PADANG PARIAMAN | Dari tepian pantai hingga jantung nagari, semangat kebersamaan meletup di Kampuang Galapuang Ulakan ketika Wakil Bupati Padang Pariaman, Rahmat Hidayat, membuka secara resmi Festival Anak Nagari Kampuang Galapuang Ulakan Baralek Gadang. Udara sore yang hangat berpadu dengan sorak tepuk tangan masyarakat menjadi saksi dimulainya pesta budaya tujuh hari penuh makna. Dengan mengenakan pakaian adat Minangkabau yang khas, Rahmat berdiri tegap di panggung utama, menyapa satu per satu tokoh adat, bundo kanduang, hingga generasi muda yang memenuhi lapangan nagari itu.
Bagi Rahmat Hidayat, festival ini bukan sekadar sebuah acara seremonial. Ia menyebutnya sebagai panggilan jiwa untuk menghidupkan kembali denyut adat dan budaya yang menjadi jati diri Minangkabau. Dengan suara yang lantang dan penuh keyakinan, ia mengingatkan masyarakat agar tidak membiarkan tradisi hanya tinggal cerita. “Adat ditanami, syarak dikambang, budaya dihidupkan,” ucapnya yang disambut sorakan semangat dari warga.
Festival Anak Nagari yang mengusung tema “Syarak Mangato, Adat Mamakai” menjadi bagian dari program besar Padang Pariaman 100 Festival. Selama tujuh hari penuh, dari 3 hingga 9 November 2025, Kampuang Galapuang berubah menjadi ruang pertemuan antara generasi muda dan nilai-nilai leluhur. Berbagai kegiatan tersaji, dari penampilan silat tradisional hingga pasambahan adat, dari talkshow hukum hingga senam jantung sehat. Semua mengalir dalam satu semangat yang sama, yakni meneguhkan kembali kebanggaan sebagai anak nagari Minangkabau.
Wabup Rahmat tampak berbaur dengan masyarakat. Ia menikmati suguhan tambua tansa yang menggelegar, mengunjungi stan pameran UMKM, serta berbincang dengan para perajin dan petani muda yang menampilkan hasil inovasi mereka. Di setiap langkahnya, ia menekankan pentingnya keseimbangan antara pelestarian budaya dan penguatan ekonomi lokal. Menurutnya, adat bukanlah penghambat kemajuan, melainkan fondasi moral untuk membangun daerah yang berdaya dan berkarakter.
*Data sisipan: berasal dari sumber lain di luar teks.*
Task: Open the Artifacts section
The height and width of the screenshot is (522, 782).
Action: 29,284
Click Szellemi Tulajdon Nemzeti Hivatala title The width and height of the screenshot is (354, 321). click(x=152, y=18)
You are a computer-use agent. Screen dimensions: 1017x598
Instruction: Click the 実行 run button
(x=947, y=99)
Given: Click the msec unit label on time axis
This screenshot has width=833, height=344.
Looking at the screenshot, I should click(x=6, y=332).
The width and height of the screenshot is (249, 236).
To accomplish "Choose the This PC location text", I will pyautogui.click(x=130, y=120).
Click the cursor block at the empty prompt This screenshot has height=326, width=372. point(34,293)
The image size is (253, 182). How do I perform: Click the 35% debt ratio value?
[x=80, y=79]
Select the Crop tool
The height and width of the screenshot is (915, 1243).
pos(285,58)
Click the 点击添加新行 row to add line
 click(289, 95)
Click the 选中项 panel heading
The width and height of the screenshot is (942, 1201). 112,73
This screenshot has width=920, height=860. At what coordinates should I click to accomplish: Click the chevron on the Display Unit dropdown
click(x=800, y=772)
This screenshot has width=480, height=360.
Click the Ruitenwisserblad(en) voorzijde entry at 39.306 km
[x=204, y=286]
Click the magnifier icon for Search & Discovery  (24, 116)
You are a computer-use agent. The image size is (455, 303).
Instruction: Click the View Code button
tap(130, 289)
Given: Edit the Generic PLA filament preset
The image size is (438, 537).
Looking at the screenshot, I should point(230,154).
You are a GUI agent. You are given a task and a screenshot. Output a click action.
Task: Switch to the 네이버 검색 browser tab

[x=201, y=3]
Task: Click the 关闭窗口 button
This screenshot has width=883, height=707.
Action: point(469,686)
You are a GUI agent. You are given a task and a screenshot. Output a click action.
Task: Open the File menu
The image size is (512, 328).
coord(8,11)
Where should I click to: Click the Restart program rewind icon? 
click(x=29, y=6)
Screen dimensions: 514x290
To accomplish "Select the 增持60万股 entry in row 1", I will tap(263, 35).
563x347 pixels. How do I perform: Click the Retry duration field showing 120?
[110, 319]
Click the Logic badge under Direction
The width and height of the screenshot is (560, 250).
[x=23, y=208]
Tak hanya warga Ulakan yang datang hari itu. Dari berbagai penjuru Padang Pariaman, masyarakat berdatangan membawa rasa bangga dan rindu akan suasana nagari yang hangat. Niniak mamak, alim ulama, dan cadiak pandai duduk berdampingan, menandai kuatnya nilai kebersamaan yang sejak lama menjadi napas kehidupan di Minangkabau. “Kita ingin dari nagari ini muncul anak-anak muda yang paham adat, kuat iman, dan siap bersaing tanpa kehilangan akar budaya,” tutur Rahmat di sela kegiatan.
Festival ini juga menjadi ruang refleksi bagi pemerintah nagari. Wali Nagari Kampuang Galapuang Ulakan, Ali Waldana, menyebut kegiatan tersebut sebagai momentum penting untuk meneguhkan kembali peran adat dalam kehidupan sehari-hari. Ia menilai, keberhasilan festival ini bukan hanya pada kemeriahannya, tetapi pada kesadaran kolektif masyarakat untuk menjaga warisan budaya. “Mari bersama-sama kita lindungi dan lestarikan adat kita, karena dari sinilah jati diri kita berasal,” katanya penuh harap.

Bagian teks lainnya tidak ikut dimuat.